L’obstruction du ministère des Forêts, de la Faune et des Parcs (MFFP) à la création d’aires protégées illustrée par un reportage de La Presse, vendredi, a fait bondir les partis de l’opposition à Québec, qui exigent des actions immédiates.

Le Parti québécois (PQ) réclame une enquête de la vérificatrice générale « pour faire la lumière sur cette proximité qui amènerait le MFFP à ne pas collaborer avec les autres ministères », a déclaré son porte-parole en matière de forêts, de faune et de parcs, le député de Bonaventure Sylvain Roy.

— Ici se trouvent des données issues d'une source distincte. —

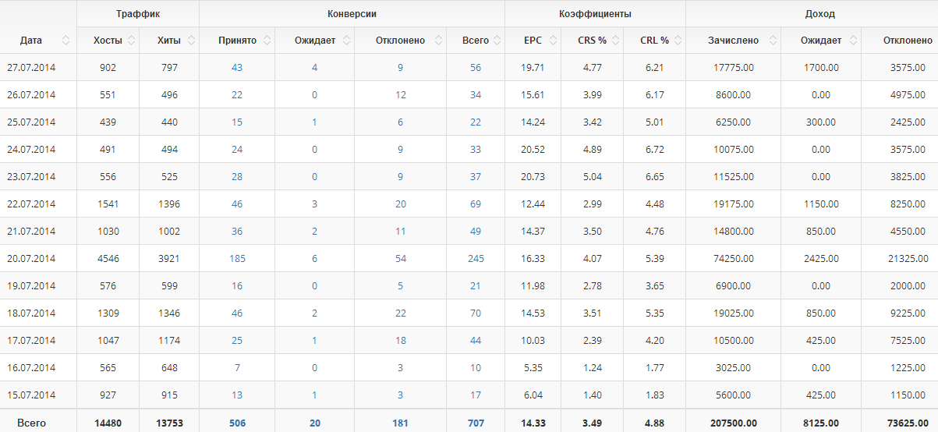
Task: Click the CRL % sort arrows
Action: tap(678, 41)
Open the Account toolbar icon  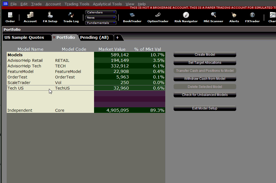[30, 17]
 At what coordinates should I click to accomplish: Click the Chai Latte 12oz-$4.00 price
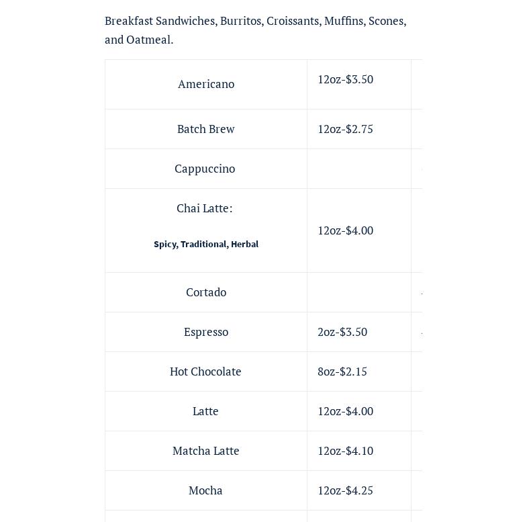[x=345, y=230]
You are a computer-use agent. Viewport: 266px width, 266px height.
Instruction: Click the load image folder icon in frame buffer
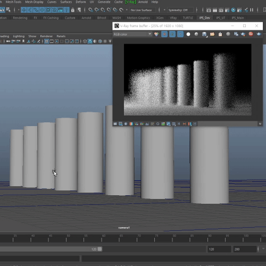[x=212, y=34]
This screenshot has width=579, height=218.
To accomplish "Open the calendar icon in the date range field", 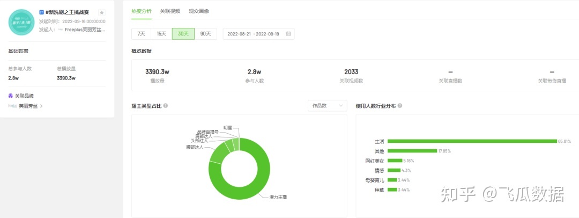I will 288,34.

« Il y a un problème de gouvernance et d’imputabilité de certains sous-ministres qui sont trop liés à l’industrie forestière, et c’est au ministre de prendre ses responsabilités pour régler la situation », a-t-il également affirmé.

Le PQ appelle à rééquilibrer le rapport de force au sein du MFFP entre le secteur des forêts et celui de la faune et des parcs.

Créer des aires protégées dans le Sud

Le Parti libéral du Québec (PLQ) demande pour sa part au gouvernement Legault de « corriger le tir et d’annoncer rapidement » la concrétisation des 83 projets d’aires protégées dans le sud du Québec laissés de côté lors de l’annonce des nouvelles aires protégées, en décembre dernier.

Ces projets, qui étaient le fruit d’une concertation régionale et autochtone du ministère de l’Environnement, parfois en attente depuis 10 ans, n’avaient finalement pas reçu la désignation de « réserve de territoire aux fins d’aire protégée », a rapporté Le Devoir, en février.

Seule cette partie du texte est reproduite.